Monday Musings 308 :Cognitive futility

Monday Musings:Cognitive futility
Some concepts reveal themselves to us as epiphany while some others remain at a cognitive level. We often mistake cognitive appreciation as the final frontier of capability. Things must come alive to really make a difference in our minds and for our lives.
The chasm between what should be and what is tragic and ironic at the same time – and when it’s neither, it is funny. May be a decade back the lack of research into this subject kept thinkers awake at night – now the gap itself should cause insomnia. The subjects of Leadership, Social Change, Cultural Progress et al are all subjects that suffer from this chasm.
My hypothesis is as follows. Cognitive appreciation of concepts may be a necessary condition for awakening but it’s not a sufficient condition. Some may argue that cognitive appreciation is actually not needed at all. Recently I listened to a speaker who was making a case for humility for leaders – and every word he spoke and manner of his elucidation betrayed arrogance. One could not argue with his cognitive erudition but the audience knew instinctively that he was an unlikely practitioner.

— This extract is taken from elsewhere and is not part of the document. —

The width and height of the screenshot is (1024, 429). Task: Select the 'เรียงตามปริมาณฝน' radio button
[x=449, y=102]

Ironically the methodology of leadership education is dominated by cognitive appreciation. Even when it is about the ‘essence’ it is dealt like a concept.
So what makes the penny drop for the rare few for whom it does? Frankly it’s difficult to predict. For some its life threatening circumstances for others an epiphany – either ways it’s a game of chance. If deliberate pursuit of awareness did indeed cause a heightened self awareness, most of us would be saints. Talking about awareness is not the same thing as being aware.

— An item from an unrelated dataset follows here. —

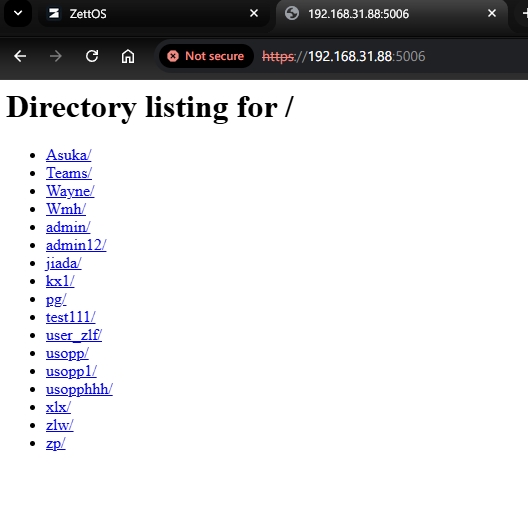Open the tab search dropdown chevron

18,13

The merchants responsible for ushering in leadership change are equally at sea because no one knows for sure what really works. Everyone has a favourite methodology - and once the favourite is established then that becomes the only methodology. (To the hammer, the world looks like a nail)
We must definitely create spaces for each methodology but not depend on them to create true change of behaviour. Shifts in thinking, behaviour and mindsets have a mind of its own. No one ever changed because the world wanted them to change – we changed when we wanted to change. The same applies to others – particularly those whom we have the onerous task of leading. Believing otherwise is intellectual arrogance.

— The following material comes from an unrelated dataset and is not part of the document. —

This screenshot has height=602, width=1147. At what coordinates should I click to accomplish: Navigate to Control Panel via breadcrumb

The deluge of behaviour change literature would want to make us believe that all around us much behaviour changes because it must – either because of inputs given, development process or if everything else fails then a walk with the boss! A casual observation would also reveal that there is more talk about behaviour change than real change – and in worst cases the promoters of such changes are themselves the most unwilling (or incapable?) to change. I would like to believe that such dichotomy is not because of a lack of intent. Everyone wakes up in the morning wanting to be a better version of them. Somewhere along life takes over.
I am gradually veering towards the following conclusions – a)that we have overestimated our ability to understand human change; that no one has any clue why people change and why they don’t; b)that we have arrogantly started to believe that human change is a DIY toolkit that anyone can work with; c)that just because we can describe human change also means that we can control it and influence it; d) that erudition of the subject of human change is not the same thing as the ability to usher it; e)that we must spend time in finding out who in our respective systems are really enabling change rather than those who are only talking about it intelligently – or else we deserve those we have.